- **Assignment**: The output should be limited to the line holding "Task: Pick the 述职报告 preset tag" and the lines after it through the end of the entries, each restated exactly.

(Records excerpted from a collection)
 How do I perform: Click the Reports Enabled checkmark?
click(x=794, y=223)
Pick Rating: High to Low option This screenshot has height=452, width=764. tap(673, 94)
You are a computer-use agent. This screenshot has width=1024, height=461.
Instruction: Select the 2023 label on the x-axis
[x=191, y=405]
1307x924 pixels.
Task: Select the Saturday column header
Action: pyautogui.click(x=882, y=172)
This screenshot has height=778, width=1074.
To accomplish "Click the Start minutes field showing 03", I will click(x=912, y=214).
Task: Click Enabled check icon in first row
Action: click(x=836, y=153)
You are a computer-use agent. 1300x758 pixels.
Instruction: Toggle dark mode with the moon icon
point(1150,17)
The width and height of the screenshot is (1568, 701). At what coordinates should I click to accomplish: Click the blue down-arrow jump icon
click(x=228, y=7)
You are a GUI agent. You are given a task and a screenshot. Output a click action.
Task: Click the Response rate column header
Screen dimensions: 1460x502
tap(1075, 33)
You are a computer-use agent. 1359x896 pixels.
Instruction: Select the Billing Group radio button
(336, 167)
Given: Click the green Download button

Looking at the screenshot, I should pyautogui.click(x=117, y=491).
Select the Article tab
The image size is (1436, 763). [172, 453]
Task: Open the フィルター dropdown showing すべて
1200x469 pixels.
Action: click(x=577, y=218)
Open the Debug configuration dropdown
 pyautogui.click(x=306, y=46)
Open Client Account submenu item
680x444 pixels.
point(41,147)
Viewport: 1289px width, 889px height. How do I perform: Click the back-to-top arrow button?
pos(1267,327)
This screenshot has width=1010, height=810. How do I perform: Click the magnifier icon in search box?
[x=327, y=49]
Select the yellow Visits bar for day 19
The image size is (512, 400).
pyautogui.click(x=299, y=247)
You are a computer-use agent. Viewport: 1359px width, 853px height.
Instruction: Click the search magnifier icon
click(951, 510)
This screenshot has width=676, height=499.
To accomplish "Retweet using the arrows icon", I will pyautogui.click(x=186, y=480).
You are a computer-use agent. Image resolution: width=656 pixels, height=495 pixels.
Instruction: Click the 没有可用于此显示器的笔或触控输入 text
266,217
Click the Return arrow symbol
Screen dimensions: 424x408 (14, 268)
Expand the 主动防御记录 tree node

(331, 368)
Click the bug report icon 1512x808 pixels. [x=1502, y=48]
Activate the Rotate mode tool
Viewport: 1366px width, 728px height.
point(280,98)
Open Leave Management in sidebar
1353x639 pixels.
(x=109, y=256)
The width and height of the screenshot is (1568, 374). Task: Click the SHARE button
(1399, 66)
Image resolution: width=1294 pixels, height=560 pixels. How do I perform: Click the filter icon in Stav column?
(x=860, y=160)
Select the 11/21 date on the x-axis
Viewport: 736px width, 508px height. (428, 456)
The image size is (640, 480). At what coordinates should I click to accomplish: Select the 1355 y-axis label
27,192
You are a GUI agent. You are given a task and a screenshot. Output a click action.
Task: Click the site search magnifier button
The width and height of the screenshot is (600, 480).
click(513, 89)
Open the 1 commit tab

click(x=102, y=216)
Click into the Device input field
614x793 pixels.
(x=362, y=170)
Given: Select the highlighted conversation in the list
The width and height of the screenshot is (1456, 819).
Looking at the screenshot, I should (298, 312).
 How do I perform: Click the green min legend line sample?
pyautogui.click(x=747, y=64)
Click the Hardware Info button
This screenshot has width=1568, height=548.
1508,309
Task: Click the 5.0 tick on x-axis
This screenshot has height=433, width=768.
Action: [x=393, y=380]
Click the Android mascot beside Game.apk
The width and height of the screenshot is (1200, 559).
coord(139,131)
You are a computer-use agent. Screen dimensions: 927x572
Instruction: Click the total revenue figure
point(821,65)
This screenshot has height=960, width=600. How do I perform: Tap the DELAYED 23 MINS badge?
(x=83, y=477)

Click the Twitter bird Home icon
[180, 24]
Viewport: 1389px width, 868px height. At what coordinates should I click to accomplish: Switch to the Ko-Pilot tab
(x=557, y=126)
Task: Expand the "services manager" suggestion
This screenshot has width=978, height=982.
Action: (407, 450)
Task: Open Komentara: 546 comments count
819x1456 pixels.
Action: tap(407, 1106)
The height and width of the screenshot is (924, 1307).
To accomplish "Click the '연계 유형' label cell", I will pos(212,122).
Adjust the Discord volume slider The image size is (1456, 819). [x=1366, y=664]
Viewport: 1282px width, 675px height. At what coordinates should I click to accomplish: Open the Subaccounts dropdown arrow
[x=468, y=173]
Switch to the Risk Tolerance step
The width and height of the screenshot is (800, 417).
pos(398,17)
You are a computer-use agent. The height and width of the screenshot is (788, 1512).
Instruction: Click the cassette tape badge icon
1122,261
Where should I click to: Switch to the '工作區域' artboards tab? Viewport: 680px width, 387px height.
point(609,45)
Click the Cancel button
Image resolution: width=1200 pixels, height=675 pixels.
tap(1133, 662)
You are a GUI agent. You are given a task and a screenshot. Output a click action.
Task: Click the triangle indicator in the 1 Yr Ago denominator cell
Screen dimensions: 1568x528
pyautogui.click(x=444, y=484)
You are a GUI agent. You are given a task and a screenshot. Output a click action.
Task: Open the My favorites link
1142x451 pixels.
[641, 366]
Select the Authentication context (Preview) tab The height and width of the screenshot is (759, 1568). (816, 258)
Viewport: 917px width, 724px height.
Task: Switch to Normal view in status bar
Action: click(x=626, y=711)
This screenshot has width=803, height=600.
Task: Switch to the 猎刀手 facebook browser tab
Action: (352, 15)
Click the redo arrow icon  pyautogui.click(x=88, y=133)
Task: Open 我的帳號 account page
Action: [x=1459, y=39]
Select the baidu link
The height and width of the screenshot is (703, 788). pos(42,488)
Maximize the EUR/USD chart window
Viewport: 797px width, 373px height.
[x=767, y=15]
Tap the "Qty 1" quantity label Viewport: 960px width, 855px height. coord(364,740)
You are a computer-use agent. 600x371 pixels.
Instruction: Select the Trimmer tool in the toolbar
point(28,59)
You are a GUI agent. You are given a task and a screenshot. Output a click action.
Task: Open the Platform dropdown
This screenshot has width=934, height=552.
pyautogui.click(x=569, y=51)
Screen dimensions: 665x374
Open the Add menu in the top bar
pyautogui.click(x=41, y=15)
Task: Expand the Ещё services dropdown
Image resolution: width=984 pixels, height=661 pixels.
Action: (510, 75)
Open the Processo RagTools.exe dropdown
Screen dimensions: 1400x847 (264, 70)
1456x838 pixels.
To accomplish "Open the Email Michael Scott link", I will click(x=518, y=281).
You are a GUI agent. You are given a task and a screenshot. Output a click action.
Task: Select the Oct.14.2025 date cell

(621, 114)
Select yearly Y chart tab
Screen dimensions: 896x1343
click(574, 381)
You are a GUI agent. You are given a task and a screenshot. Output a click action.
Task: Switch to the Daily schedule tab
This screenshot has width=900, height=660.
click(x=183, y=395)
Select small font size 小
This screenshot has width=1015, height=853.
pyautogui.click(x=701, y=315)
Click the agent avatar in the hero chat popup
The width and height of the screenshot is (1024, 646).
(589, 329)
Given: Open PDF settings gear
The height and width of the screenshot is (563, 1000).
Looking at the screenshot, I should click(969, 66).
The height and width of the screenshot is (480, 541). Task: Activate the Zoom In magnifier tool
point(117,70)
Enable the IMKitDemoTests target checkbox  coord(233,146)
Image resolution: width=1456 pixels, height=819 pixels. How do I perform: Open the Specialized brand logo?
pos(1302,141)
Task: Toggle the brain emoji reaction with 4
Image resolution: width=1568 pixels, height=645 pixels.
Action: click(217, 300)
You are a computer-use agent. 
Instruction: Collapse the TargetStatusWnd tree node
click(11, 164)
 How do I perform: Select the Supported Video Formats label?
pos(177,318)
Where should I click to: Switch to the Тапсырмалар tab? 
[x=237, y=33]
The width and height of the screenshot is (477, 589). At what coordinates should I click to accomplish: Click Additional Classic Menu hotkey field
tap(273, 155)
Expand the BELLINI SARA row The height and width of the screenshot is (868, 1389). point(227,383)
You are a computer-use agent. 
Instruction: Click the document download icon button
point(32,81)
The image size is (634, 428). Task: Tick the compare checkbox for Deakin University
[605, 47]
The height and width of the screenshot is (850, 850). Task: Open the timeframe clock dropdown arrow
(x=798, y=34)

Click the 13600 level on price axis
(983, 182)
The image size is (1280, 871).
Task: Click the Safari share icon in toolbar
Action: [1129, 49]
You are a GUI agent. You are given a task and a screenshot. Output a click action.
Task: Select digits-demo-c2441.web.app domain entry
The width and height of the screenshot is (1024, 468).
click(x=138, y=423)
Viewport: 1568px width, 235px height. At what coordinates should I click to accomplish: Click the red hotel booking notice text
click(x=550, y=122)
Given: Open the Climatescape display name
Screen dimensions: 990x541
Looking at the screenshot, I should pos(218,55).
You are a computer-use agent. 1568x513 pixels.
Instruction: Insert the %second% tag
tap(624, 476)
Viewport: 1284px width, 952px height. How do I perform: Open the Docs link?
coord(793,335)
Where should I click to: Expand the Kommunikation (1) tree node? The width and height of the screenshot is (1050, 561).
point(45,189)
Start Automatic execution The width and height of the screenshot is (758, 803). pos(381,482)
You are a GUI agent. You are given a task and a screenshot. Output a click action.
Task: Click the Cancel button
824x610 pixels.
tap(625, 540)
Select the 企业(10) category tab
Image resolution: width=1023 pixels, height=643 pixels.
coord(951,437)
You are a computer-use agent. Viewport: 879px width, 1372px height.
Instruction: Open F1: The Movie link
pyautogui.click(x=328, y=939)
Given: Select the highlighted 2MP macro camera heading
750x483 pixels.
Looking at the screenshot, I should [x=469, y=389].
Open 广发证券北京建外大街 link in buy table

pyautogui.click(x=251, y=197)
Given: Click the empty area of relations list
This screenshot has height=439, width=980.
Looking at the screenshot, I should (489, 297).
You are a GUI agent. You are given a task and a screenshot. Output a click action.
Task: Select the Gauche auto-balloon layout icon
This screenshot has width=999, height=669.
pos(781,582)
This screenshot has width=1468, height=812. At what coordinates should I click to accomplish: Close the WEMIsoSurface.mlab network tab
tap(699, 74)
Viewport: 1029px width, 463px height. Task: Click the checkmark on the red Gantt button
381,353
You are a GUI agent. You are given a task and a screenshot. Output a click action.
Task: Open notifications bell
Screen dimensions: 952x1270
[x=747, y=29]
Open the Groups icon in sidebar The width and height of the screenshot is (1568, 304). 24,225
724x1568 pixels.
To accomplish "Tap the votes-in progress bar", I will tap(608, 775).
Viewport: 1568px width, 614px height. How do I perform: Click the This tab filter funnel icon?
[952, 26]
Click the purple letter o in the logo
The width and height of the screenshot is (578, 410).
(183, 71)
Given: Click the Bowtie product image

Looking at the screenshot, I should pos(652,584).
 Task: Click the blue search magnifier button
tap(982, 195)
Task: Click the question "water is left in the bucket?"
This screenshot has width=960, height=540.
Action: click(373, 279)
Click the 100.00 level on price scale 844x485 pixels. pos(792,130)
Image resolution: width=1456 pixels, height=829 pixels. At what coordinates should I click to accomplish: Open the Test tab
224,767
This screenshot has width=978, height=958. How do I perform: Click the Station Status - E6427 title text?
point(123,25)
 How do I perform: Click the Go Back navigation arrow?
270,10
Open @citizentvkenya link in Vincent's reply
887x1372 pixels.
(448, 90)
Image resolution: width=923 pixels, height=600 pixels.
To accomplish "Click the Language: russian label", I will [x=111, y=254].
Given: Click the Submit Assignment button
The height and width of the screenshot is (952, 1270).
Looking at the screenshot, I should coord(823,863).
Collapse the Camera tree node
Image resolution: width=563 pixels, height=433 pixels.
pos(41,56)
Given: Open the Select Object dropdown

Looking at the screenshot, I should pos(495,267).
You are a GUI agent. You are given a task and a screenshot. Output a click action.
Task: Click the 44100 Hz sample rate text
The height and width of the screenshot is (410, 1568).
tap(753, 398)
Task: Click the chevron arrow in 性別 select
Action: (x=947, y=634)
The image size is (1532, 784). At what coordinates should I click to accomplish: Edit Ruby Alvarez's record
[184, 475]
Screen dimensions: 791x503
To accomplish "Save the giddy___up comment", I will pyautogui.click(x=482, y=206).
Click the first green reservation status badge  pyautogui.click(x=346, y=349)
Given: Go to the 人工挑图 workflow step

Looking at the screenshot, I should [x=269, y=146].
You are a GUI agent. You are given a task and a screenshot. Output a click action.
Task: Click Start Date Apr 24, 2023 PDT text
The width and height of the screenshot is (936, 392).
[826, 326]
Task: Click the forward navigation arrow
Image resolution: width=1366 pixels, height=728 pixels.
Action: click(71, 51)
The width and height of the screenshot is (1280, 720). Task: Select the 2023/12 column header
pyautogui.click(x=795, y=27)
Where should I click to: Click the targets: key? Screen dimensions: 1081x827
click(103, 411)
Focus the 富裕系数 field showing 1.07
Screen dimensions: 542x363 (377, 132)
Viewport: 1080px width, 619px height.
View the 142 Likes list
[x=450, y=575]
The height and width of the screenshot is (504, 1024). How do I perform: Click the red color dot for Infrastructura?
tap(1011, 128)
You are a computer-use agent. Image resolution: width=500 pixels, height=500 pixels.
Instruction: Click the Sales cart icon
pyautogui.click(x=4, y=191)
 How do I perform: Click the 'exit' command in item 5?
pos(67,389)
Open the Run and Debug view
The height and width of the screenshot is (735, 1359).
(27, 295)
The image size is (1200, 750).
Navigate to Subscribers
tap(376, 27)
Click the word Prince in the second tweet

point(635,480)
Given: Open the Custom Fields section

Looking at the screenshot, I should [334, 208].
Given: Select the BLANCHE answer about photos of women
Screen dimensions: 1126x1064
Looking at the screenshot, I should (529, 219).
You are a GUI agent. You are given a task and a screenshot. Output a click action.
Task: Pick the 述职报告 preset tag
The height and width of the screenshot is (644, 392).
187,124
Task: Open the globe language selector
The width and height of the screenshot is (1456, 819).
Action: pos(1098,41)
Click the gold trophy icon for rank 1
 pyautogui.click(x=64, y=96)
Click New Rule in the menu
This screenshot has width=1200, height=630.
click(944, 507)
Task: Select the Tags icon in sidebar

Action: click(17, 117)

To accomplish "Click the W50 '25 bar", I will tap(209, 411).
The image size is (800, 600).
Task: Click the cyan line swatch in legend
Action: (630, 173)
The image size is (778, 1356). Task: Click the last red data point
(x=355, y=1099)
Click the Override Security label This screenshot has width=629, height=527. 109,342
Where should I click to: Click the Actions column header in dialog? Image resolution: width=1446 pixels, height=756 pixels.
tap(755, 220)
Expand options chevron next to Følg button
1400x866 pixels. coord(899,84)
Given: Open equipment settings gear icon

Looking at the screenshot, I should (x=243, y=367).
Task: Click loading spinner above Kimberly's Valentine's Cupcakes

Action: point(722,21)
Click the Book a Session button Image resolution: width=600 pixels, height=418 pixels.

- **Reply**:
Task: Pick the 述职报告 preset tag
The height and width of the screenshot is (644, 392).
187,124
Task: Open the globe language selector
The width and height of the screenshot is (1456, 819).
Action: pos(1098,41)
Click the gold trophy icon for rank 1
 pyautogui.click(x=64, y=96)
Click New Rule in the menu
This screenshot has width=1200, height=630.
click(944, 507)
Task: Select the Tags icon in sidebar

Action: click(17, 117)

To accomplish "Click the W50 '25 bar", I will tap(209, 411).
The image size is (800, 600).
Task: Click the cyan line swatch in legend
Action: (630, 173)
The image size is (778, 1356). Task: Click the last red data point
(x=355, y=1099)
Click the Override Security label This screenshot has width=629, height=527. 109,342
Where should I click to: Click the Actions column header in dialog? Image resolution: width=1446 pixels, height=756 pixels.
tap(755, 220)
Expand options chevron next to Følg button
1400x866 pixels. coord(899,84)
Given: Open equipment settings gear icon

Looking at the screenshot, I should (x=243, y=367).
Task: Click loading spinner above Kimberly's Valentine's Cupcakes

Action: point(722,21)
Click the Book a Session button Image resolution: width=600 pixels, height=418 pixels.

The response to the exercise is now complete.